I'm trying to use OAuth2 for authentication/authorization, but after much reading around, I am confused... I'm trying to understand how OAuth and OpenIDConnect relate to each other, and how exactly I can use them for authorizaton.
From what I understood so far:
OpenID Connect is best for authentication, OAuth is best for authorization
OAuth2 authorization is done through scopes
A scope is the permission given BY the user TO a client, validated at the resource server
an OpenID Connect id_token is meant mostly for the client application, to provide user info, and NOT as a way for the resource server to validate the user
Here is my use case:
- I need provide SSO to a set of completely stateless webservices made by us
- OAuth is restricted to resource_owner grant
- The identity server is provided on our side, and connected to an LDAP server
- Only trusted apps can be registered as service providers
And what I'm trying to do, which boggles me:
- Only authorized users can access a given webservice API
So, I need some way to check the permission given BY an external entity TO an user, at the resource server. Which, I believe rules out the use of OAuth for authorization?

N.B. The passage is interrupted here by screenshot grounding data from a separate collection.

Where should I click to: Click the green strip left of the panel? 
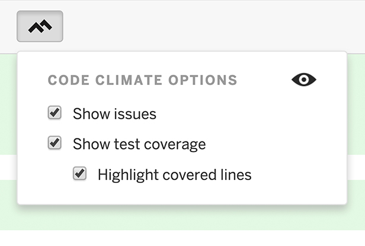point(8,104)
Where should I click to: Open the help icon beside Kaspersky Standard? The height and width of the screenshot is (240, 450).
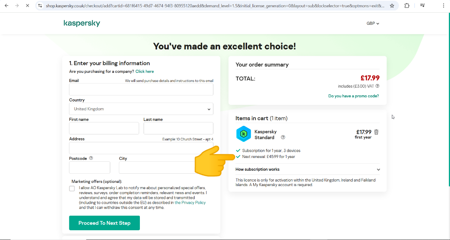[x=283, y=137]
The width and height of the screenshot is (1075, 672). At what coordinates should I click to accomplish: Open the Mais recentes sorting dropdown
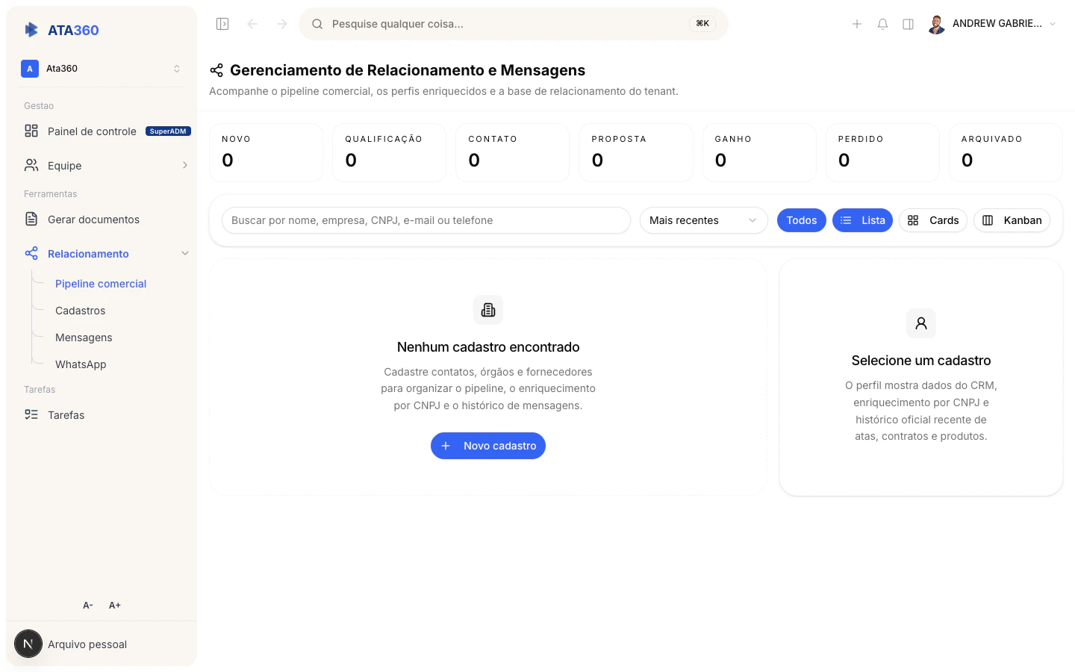702,220
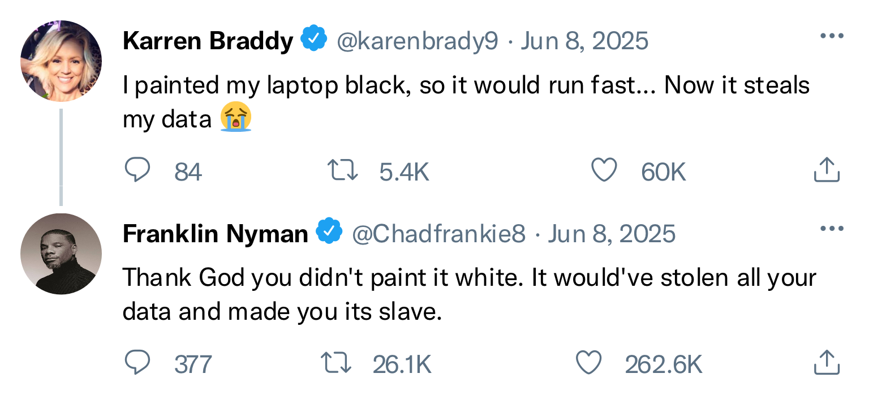Screen dimensions: 869x399
Task: Like Franklin Nyman's reply
Action: click(x=588, y=363)
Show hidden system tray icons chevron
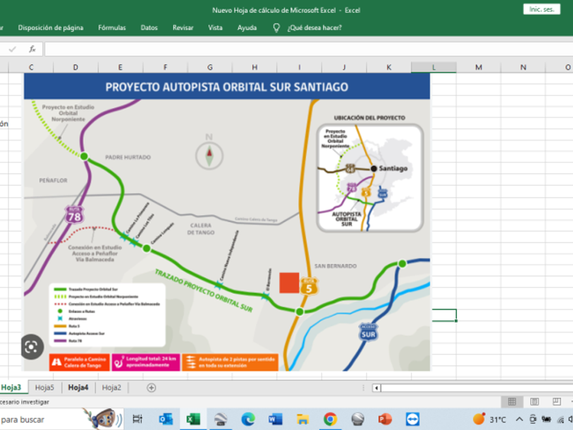The height and width of the screenshot is (430, 573). coord(520,419)
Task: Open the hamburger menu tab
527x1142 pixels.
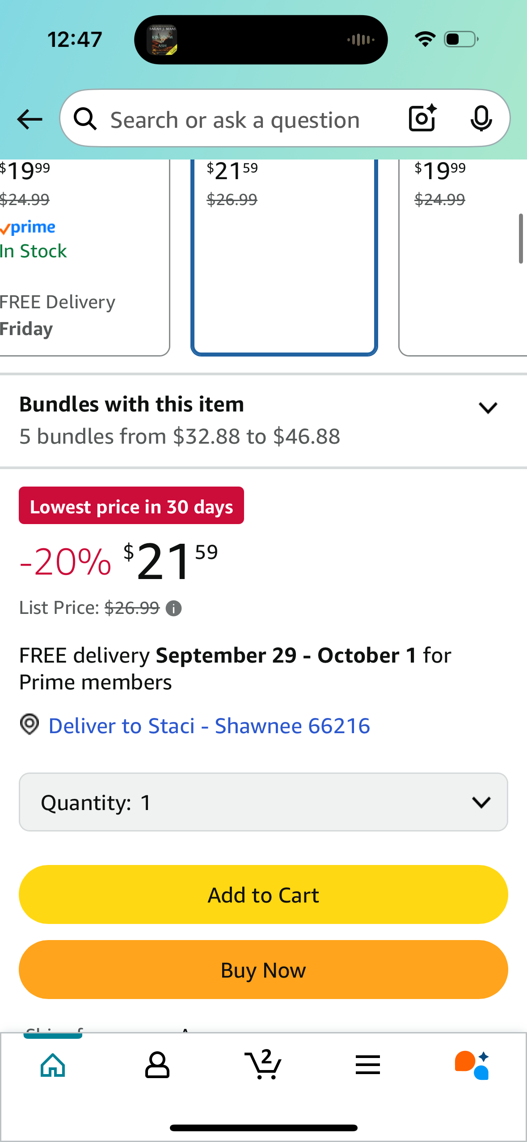Action: (368, 1065)
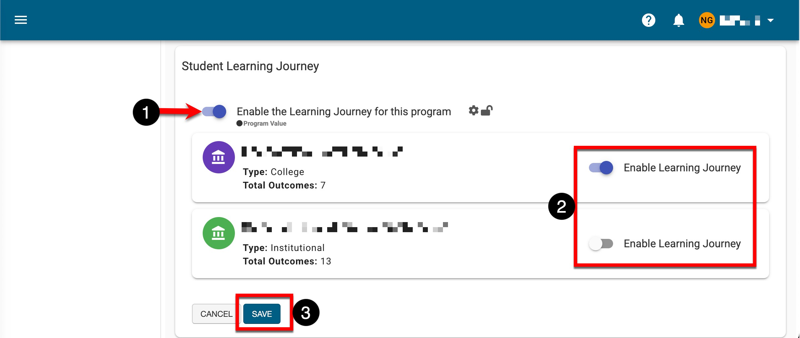
Task: Disable Learning Journey for the College outcome set
Action: point(601,168)
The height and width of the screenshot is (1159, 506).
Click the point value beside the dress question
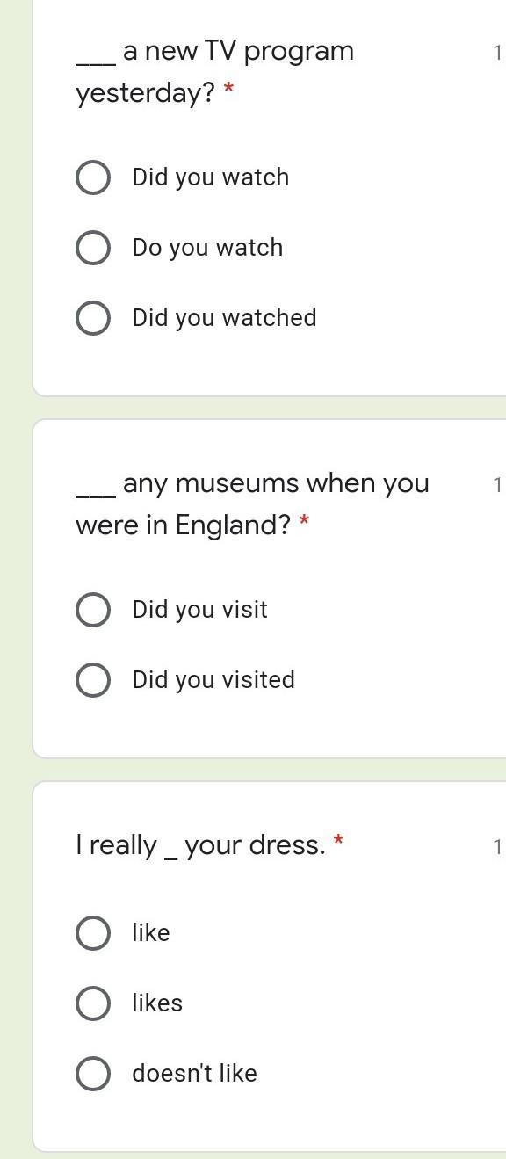[497, 847]
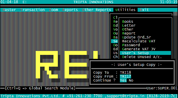The height and width of the screenshot is (98, 178).
Task: Click Exit in the menu bar
Action: [x=144, y=10]
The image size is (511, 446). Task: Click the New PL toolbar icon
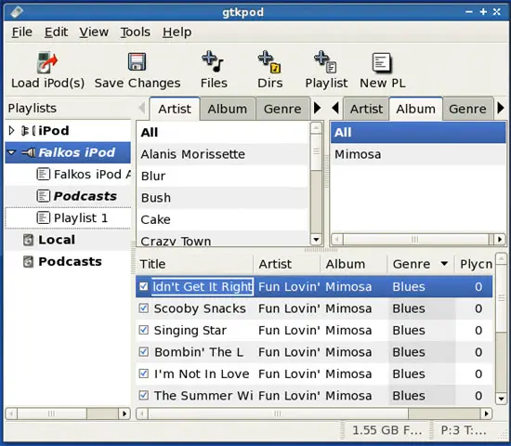click(x=382, y=62)
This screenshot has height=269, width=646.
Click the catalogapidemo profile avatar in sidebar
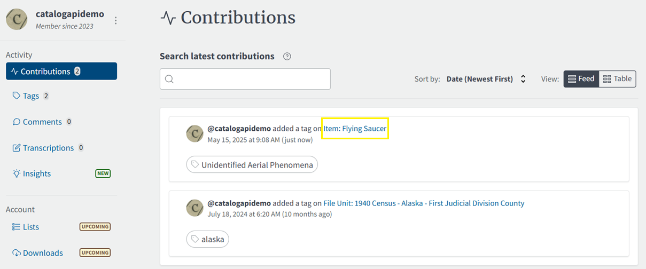point(17,19)
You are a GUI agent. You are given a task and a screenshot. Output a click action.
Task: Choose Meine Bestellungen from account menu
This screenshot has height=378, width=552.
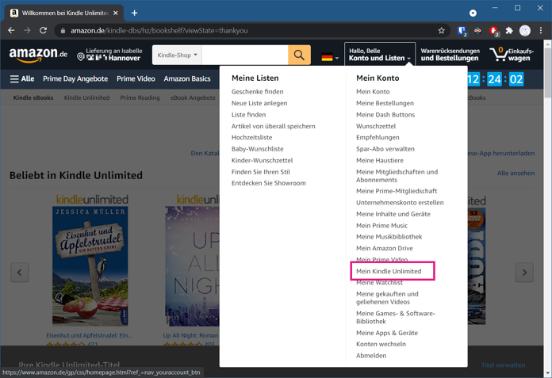coord(385,103)
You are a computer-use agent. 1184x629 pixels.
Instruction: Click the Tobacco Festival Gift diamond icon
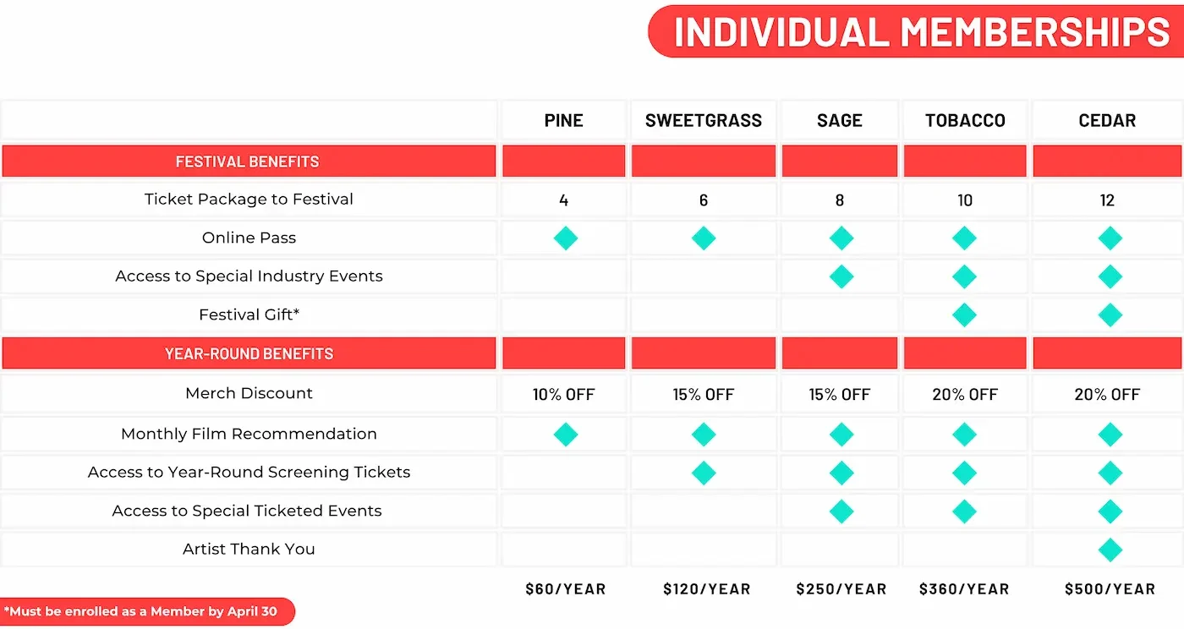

I'm not sure how to accomplish this with OAuth/OpenID connect, or even IF it fits my use case.
- Can role-based access be made to work with OAuth2 scopes at all?
- Would it be ok to pass the id_token to the resource server, with a claim containing the user's roles (and discard the access_token altogether)? So the id_token would be used for both authentication & authorization. Given that the id_token is signed and contains hashes, it would be fine, right?
- Should I just authenticate with OpenIDConnect, by checking the presence of the id_token, scrap the access_token altogether, and develop my own role-based authorization system?
Apologies for the wall of text, I'm just not sure if I misunderstanding the scope of OAuth/OpenID Connect here. Am I making the wrong assumptions?